Gameplay DG has a great mission variety with map layouts and creep paths. Some have the creeps spawn in from a single spot and need to run through and back again, others are only A to B, some involve multiple creep entry locations, and some include air units. Some missions require walling while others don’t give you the option.

It tells you which waves are incoming so you can prepare the right towers in advance and not get “unlucky” and build the wrong ones. Tells you how many waves in you are.

Presentation, QoL Creeps and Towers have a consistent color scheme for their difficulty; Green/amber/red denotes their strength as you upgrade towers.

Gameplay Complexity of placing Towers is increased because towers can’t fire through others, they can only fire through the limited gaps inbetween them. This means you want to place weaker or certain tower types (Laser, Meteor) behind others.

Gameplay Towers can be upgraded which takes time so you want to avoid doing that during combat. If upgrades were instant there would be no consideration. A lot of the game is trying to identify which towers are being the most effective and focus on upgrading those or saturating that area.

Presentation The towers, creeps and effects are average looking but the background scapes are gorgeous and makes it a pretty and immersive game. This is an important emphasis that other TD’s do.

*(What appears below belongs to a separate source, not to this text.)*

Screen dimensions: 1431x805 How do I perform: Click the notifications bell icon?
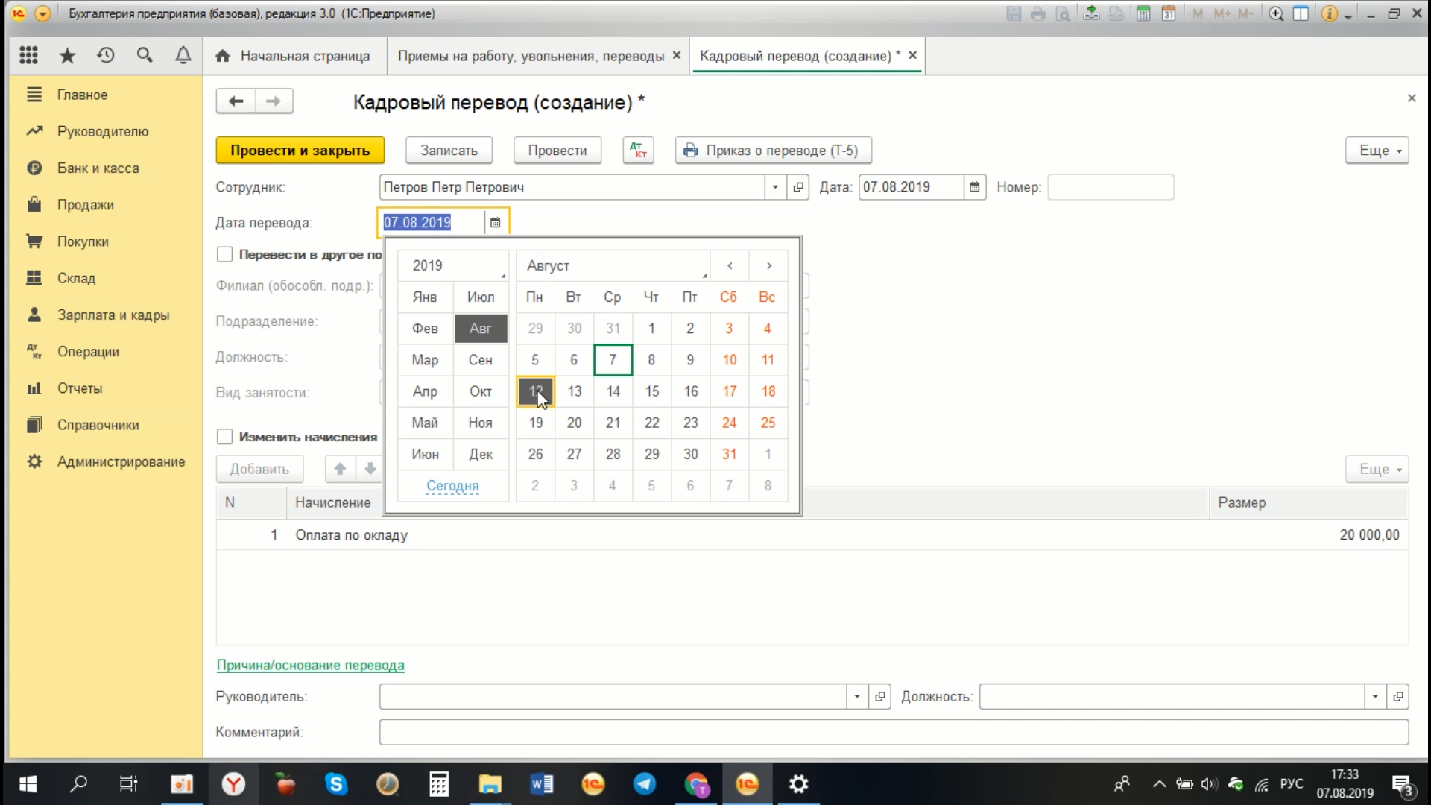(x=183, y=55)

QoL Lots of quality of life features very important for tower defense: Fast forward, checkpoints, incoming waves, range displays, hotkeys.

QoL Information is communicated readily to the player, they can select a creep or tower and get a summary of all the stats and quirks.

Gameplay Lots of replayability due to different challenges and modifiers that can be applied to each mission, as well as a leaderboard for competing with steam friends and global.

Gameplay Creeps having to collect Energy Cores and escape back to the end and Energy Cores can be transferred from a dead creep to another as it floats back. This means taking losses is more gradual than just whether or not you kill everything as you can lose multiple energy cores while still being in a good spot.

QoL Shows range of every tower when you go to build or upgrade

Gameplay Towers in many locations can be structured in a way to “Wall off” creep movement paths to funnel them in and maximize their running time through the maze and maximizing damage received from towers.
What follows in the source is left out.